→ PROVIDED RECORDS
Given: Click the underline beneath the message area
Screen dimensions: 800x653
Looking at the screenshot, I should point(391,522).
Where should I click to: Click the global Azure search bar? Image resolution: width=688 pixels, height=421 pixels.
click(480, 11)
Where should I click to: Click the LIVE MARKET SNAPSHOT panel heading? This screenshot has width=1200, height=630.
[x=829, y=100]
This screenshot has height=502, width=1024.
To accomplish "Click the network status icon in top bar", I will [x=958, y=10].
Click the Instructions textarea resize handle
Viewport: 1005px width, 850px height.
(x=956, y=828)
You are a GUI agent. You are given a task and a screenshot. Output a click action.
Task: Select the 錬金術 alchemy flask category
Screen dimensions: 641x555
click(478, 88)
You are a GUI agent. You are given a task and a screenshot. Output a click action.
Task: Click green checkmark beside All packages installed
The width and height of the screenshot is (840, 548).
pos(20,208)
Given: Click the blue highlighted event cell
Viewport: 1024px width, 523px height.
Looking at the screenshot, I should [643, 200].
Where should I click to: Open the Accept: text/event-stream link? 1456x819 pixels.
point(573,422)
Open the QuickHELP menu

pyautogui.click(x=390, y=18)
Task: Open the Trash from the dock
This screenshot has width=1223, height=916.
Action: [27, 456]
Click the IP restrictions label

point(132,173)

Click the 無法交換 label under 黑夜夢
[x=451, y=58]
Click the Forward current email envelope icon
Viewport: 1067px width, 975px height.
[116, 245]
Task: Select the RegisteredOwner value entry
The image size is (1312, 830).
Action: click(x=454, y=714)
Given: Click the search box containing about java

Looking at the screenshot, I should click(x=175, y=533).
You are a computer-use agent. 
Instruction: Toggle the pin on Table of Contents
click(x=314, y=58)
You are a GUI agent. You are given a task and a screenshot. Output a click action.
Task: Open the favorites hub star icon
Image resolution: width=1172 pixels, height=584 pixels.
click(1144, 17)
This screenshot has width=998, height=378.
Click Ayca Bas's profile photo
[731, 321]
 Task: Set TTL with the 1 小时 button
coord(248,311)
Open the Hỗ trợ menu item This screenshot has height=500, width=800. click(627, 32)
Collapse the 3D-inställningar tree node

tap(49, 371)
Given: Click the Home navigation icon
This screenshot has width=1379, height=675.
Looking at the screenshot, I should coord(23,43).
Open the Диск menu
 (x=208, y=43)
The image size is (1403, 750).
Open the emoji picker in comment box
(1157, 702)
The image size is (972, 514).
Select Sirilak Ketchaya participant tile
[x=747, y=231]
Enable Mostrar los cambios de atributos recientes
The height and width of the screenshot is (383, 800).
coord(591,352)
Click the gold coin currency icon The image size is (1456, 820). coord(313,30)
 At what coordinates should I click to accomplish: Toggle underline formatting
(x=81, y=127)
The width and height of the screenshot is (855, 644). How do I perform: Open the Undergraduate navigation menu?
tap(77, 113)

→ GOAL OF THE EXERCISE
Return each line of the data exactly as written above.

→ WRITTEN RESPONSE
Given: Click the underline beneath the message area
Screen dimensions: 800x653
Looking at the screenshot, I should point(391,522).
Where should I click to: Click the global Azure search bar? Image resolution: width=688 pixels, height=421 pixels.
click(480, 11)
Where should I click to: Click the LIVE MARKET SNAPSHOT panel heading? This screenshot has width=1200, height=630.
[x=829, y=100]
This screenshot has height=502, width=1024.
To accomplish "Click the network status icon in top bar", I will [x=958, y=10].
Click the Instructions textarea resize handle
Viewport: 1005px width, 850px height.
(x=956, y=828)
You are a GUI agent. You are given a task and a screenshot. Output a click action.
Task: Select the 錬金術 alchemy flask category
Screen dimensions: 641x555
click(478, 88)
You are a GUI agent. You are given a task and a screenshot. Output a click action.
Task: Click green checkmark beside All packages installed
The width and height of the screenshot is (840, 548).
pos(20,208)
Given: Click the blue highlighted event cell
Viewport: 1024px width, 523px height.
Looking at the screenshot, I should [643, 200].
Where should I click to: Open the Accept: text/event-stream link? 1456x819 pixels.
point(573,422)
Open the QuickHELP menu

pyautogui.click(x=390, y=18)
Task: Open the Trash from the dock
This screenshot has width=1223, height=916.
Action: [27, 456]
Click the IP restrictions label

point(132,173)

Click the 無法交換 label under 黑夜夢
[x=451, y=58]
Click the Forward current email envelope icon
Viewport: 1067px width, 975px height.
[116, 245]
Task: Select the RegisteredOwner value entry
The image size is (1312, 830).
Action: click(x=454, y=714)
Given: Click the search box containing about java

Looking at the screenshot, I should click(x=175, y=533).
You are a computer-use agent. 
Instruction: Toggle the pin on Table of Contents
click(x=314, y=58)
You are a GUI agent. You are given a task and a screenshot. Output a click action.
Task: Open the favorites hub star icon
Image resolution: width=1172 pixels, height=584 pixels.
click(1144, 17)
This screenshot has width=998, height=378.
Click Ayca Bas's profile photo
[731, 321]
 Task: Set TTL with the 1 小时 button
coord(248,311)
Open the Hỗ trợ menu item This screenshot has height=500, width=800. click(627, 32)
Collapse the 3D-inställningar tree node

tap(49, 371)
Given: Click the Home navigation icon
This screenshot has width=1379, height=675.
Looking at the screenshot, I should coord(23,43).
Open the Диск menu
 (x=208, y=43)
The image size is (1403, 750).
Open the emoji picker in comment box
(1157, 702)
The image size is (972, 514).
Select Sirilak Ketchaya participant tile
[x=747, y=231]
Enable Mostrar los cambios de atributos recientes
The height and width of the screenshot is (383, 800).
coord(591,352)
Click the gold coin currency icon The image size is (1456, 820). coord(313,30)
 At what coordinates should I click to accomplish: Toggle underline formatting
(x=81, y=127)
The width and height of the screenshot is (855, 644). How do I perform: Open the Undergraduate navigation menu?
tap(77, 113)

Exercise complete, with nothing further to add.